Claiming software piracy, cops shut down the electronic bulletin boards of scores of Italian progressives. “In some places,” the activist Bernardo Parrella reported, “sleeping people were abruptly woken up facing machine guns.” The boards were part of FidoNet, a worldwide BBS system with electronic mail connections to the Internet. Significantly the police didn’t undertake similar harassment against the high-tech admirers of Hitler and Mussolini. The victims were liberal or left wing. Within a year, the Italian cops were back at it again, seizing computers, disks, books, diaries, and other materials from citizens suspected of anarchistic sympathies. This time the police made no pretense; the raids were clearly political.
Politicians and bureaucrats can be just as prickly about sex as about politics. In Singapore, prudes searched the hard disk of computer systems to see if the good citizens were enjoying the alt.sex newsgroups. And back in the States, Senator J. James Exon of Nebraska concocted a nutty scheme to ban “indecent” material from the public areas of the Net. 1984 once more came to mind. Big Brother loathed sex, as Winston Smith, Orwell’s hero, knew all too well in carrying on an illicit affair with a female bureaucrat.
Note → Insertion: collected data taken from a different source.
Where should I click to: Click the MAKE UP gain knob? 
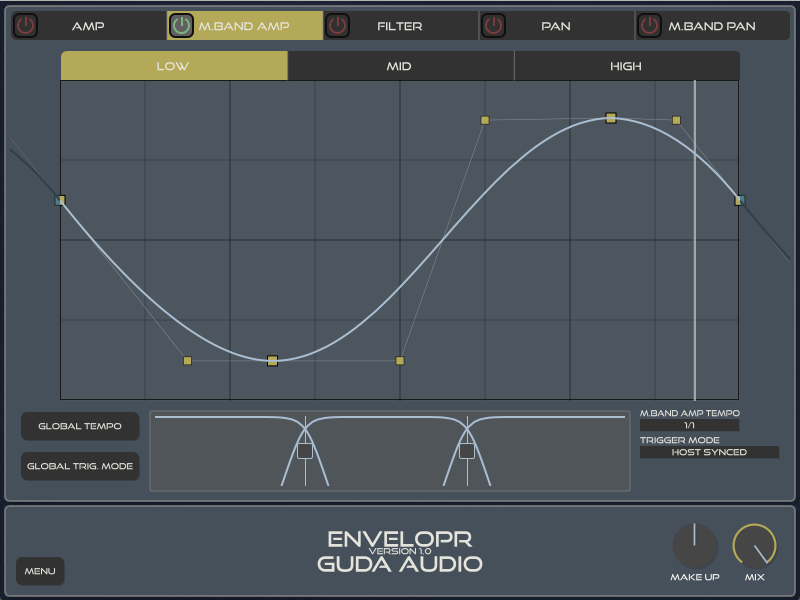[x=695, y=547]
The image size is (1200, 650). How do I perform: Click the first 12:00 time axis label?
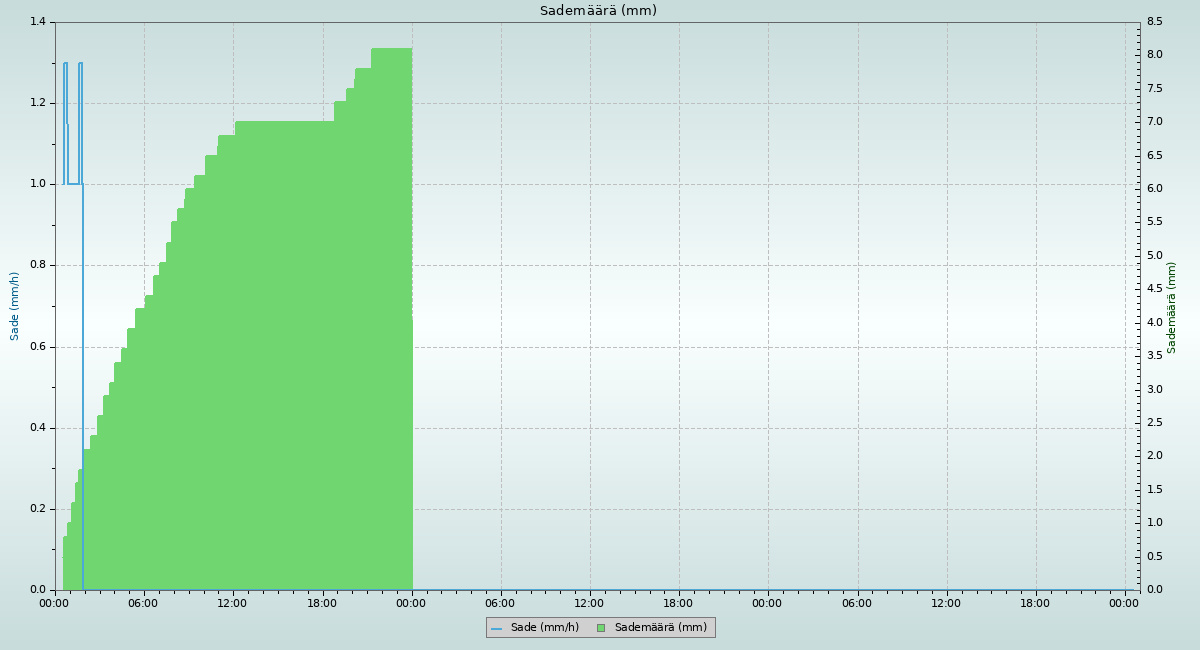pos(233,603)
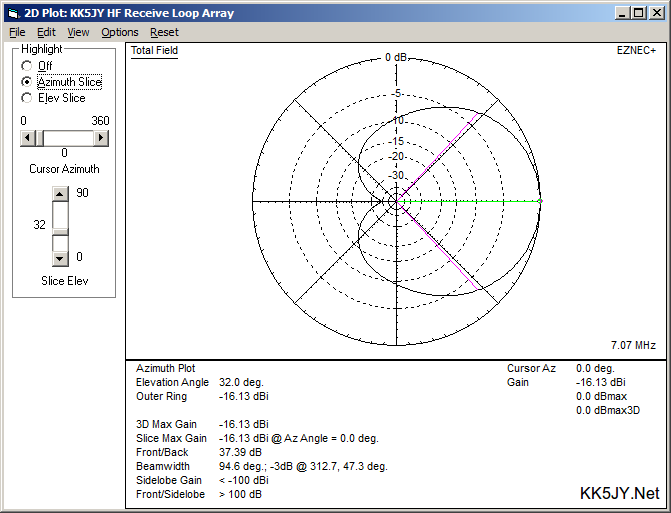Click the Total Field label in plot
Screen dimensions: 671x513
tap(154, 50)
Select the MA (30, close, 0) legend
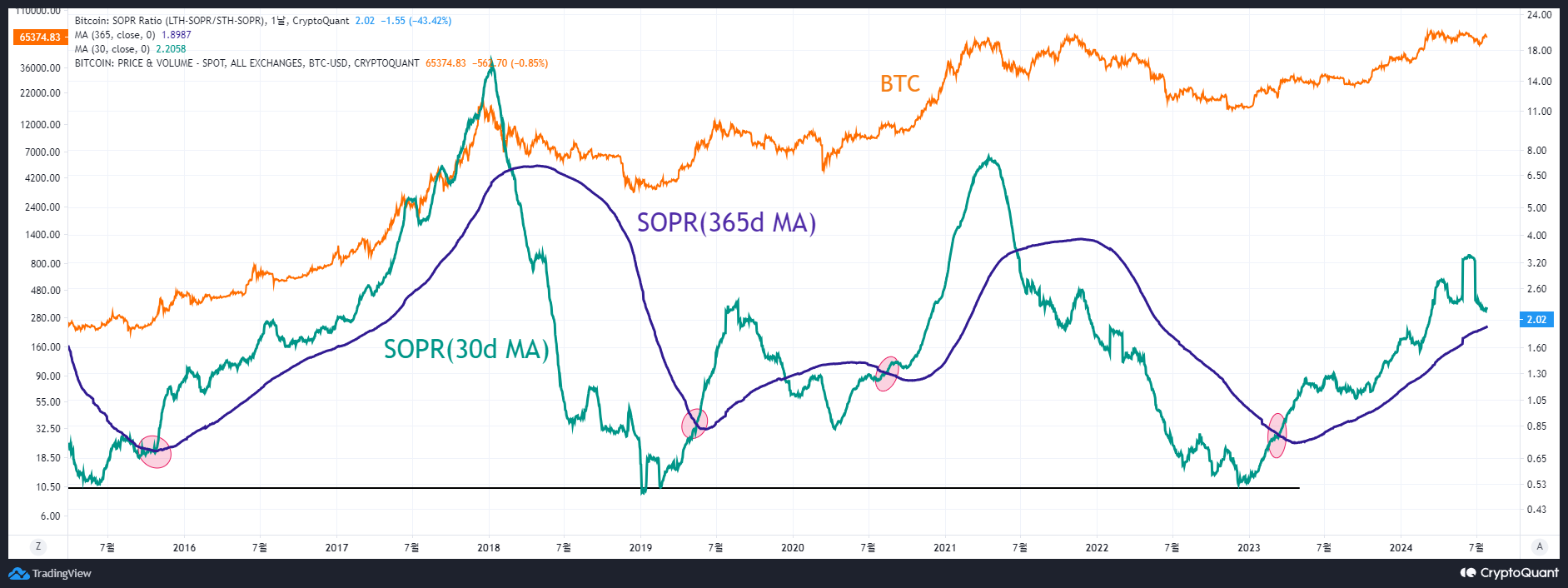 112,49
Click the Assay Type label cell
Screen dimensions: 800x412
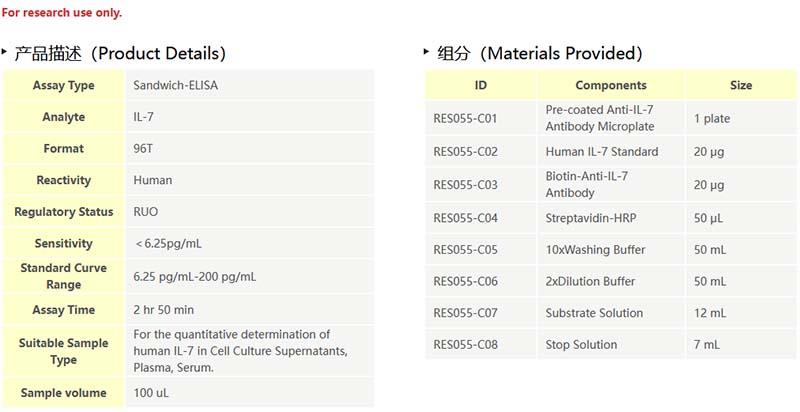(x=64, y=86)
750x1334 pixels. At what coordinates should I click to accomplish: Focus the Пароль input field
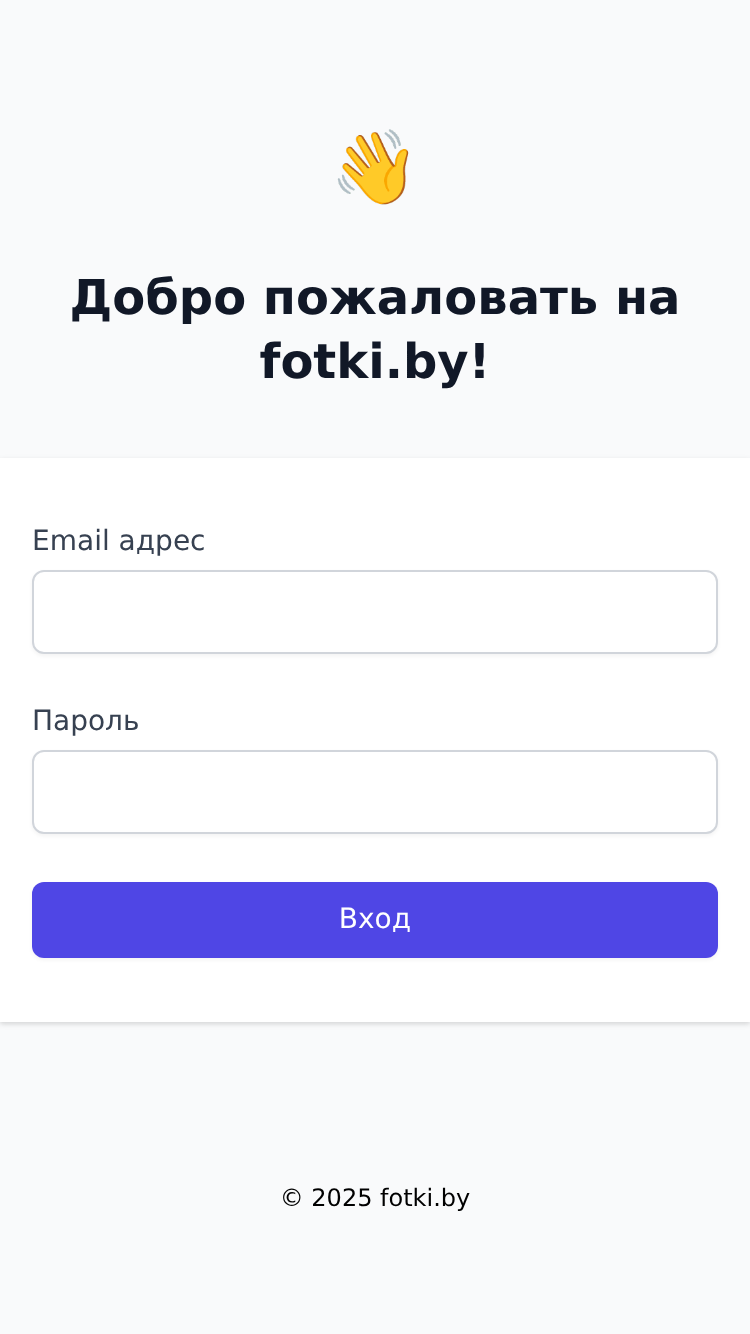(375, 792)
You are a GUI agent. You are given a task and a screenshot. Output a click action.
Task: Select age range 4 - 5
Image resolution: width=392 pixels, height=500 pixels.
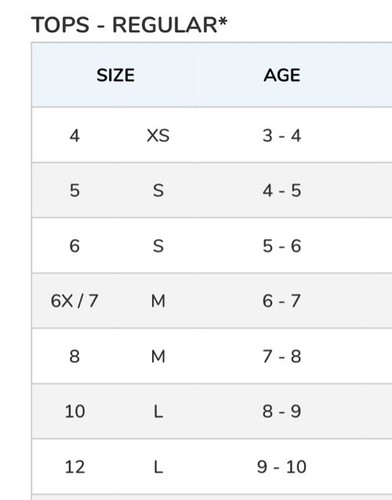282,191
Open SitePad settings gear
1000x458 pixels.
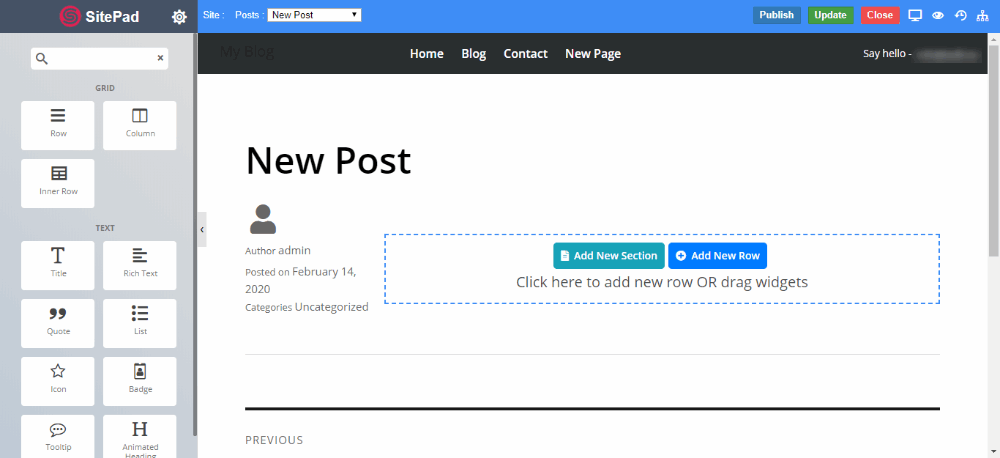(x=179, y=16)
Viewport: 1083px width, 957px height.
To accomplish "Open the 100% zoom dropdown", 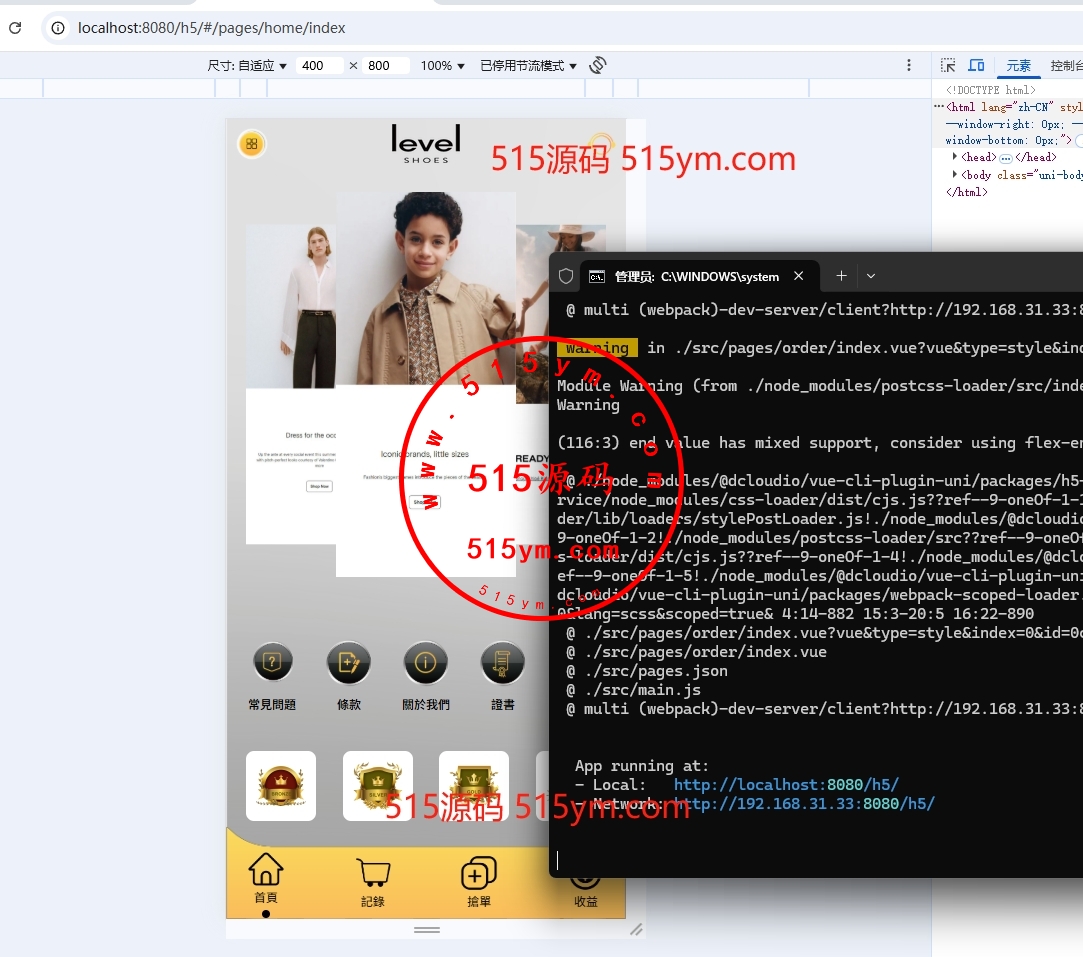I will click(x=442, y=66).
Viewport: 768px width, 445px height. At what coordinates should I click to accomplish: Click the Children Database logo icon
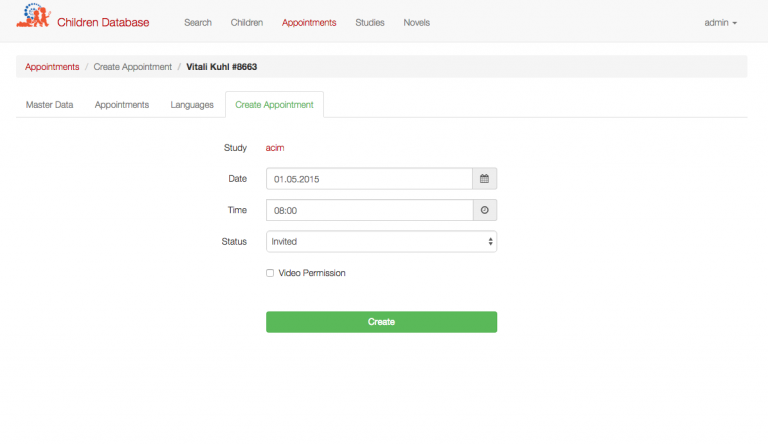[x=33, y=16]
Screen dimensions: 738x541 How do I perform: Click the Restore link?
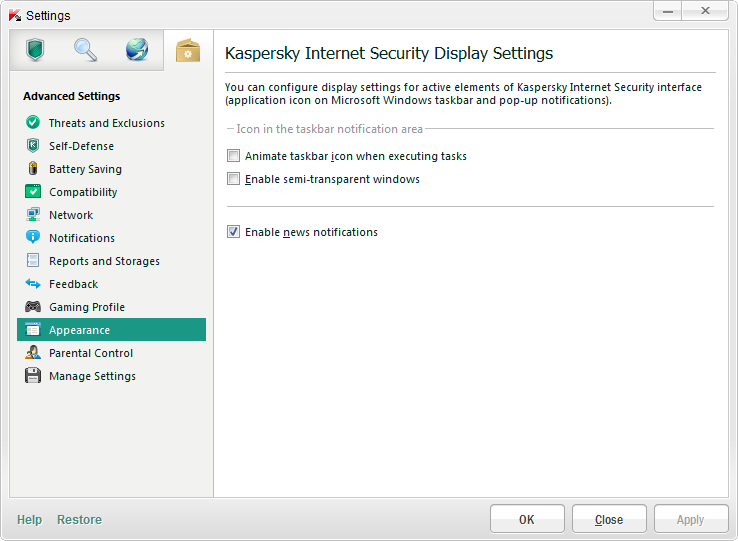pos(79,520)
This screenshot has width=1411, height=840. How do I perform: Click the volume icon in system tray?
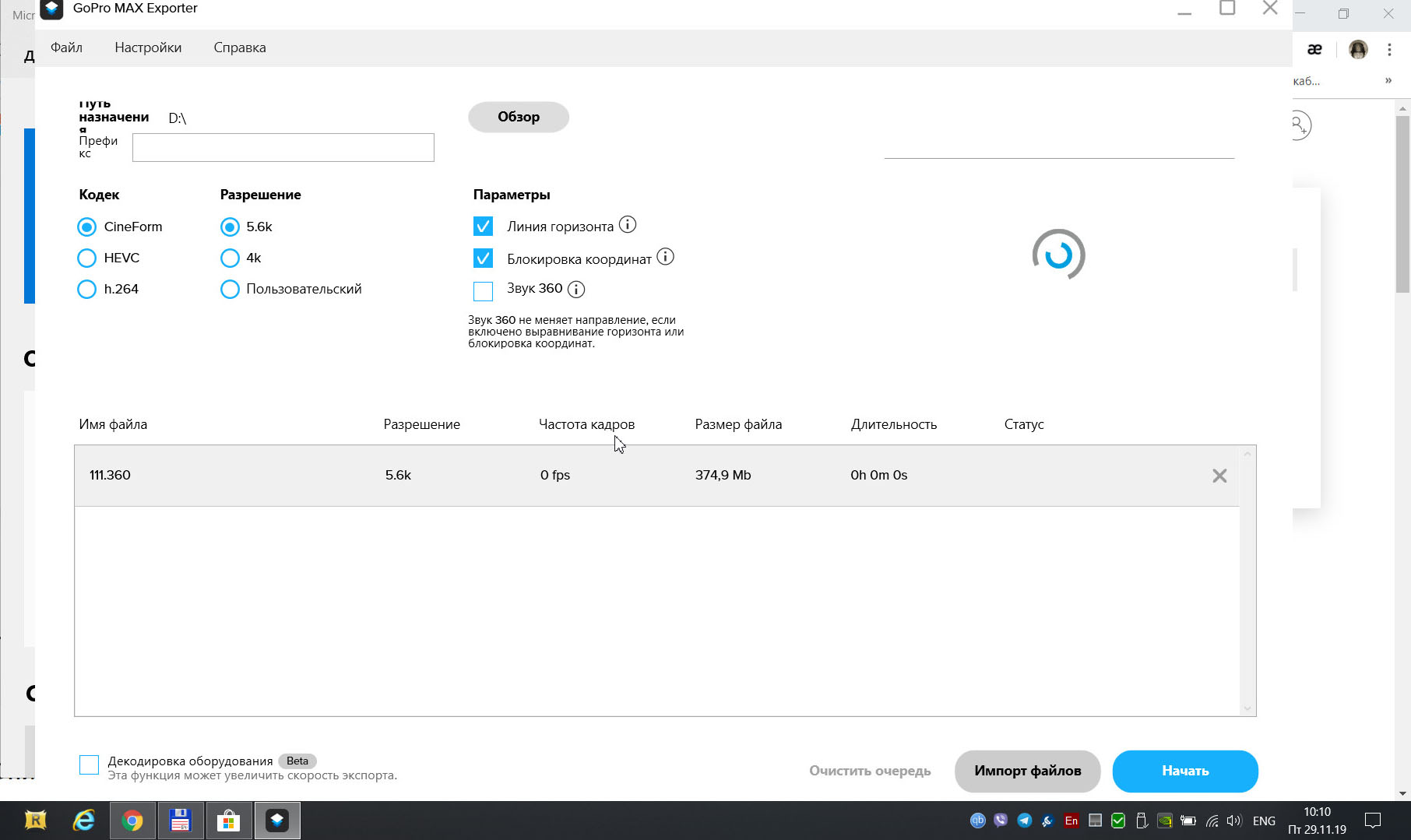tap(1233, 821)
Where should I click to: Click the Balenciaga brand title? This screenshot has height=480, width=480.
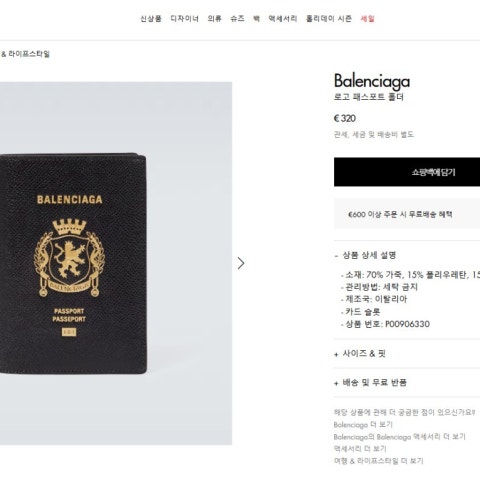[372, 81]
Jim Exon also hated sex—at least on the Net. I could appreciate his worries; did nine-year-olds really need to gawk at alt.sex.bestiality, or kiddie porn, or the next Brandy’s Babes? Exon, though, again and again, scrambled his facts. He relied partly on a breathless article that the Washington Post had run under the headline “Molesting Children by Computer.” Among other things, writer Sandy Rovner had advised parents to check their kids’ computers for files ending in “.BMP”. None other than the Microsoft Windows software, however, left .BMP files on hard drives—as a way to display images such as the corporate logo. Might Microsoft be a new Sodom?
“Obviously I had not researched the story enough,” Rovner admitted to her great credit. “I am new to the world of cyberspace.... I have a computer coach, but even he is behind on the Internet. Yes, I violated a cardinal rule of journalism—I didn’t know enough about what I was writing about. And I certainly wasn’t thinking censorship. Mea culpa. I am a staunch supporter of the First Amendment, as all journalists are or should be.” And yet Exon cited “Molesting” on the Senate floor to justify his repressive, cyberspace-oriented change in the existing Communications Decency Act. “Argghh,” went Rovner.
Even more significantly, Exon, as noted earlier, failed to grasp the difference between the Internet and television. Children wouldn’t just flick on a computer and see a Madonna look-alike climaxing with a German shepherd. They would have to look for pornography. And the industry was ready to work on software, such as SurfWatch, to help parents keep their kids out of pre-designated areas of the Net.
Nothing would be foolproof or teen-proof, of course. Brilliant technologists had designed the Internet to survive 100-megaton H-bombs. “The Net,” said the hacker John Gilmore in an oft-repeated quote, “interprets censorship as damage and routes around it.”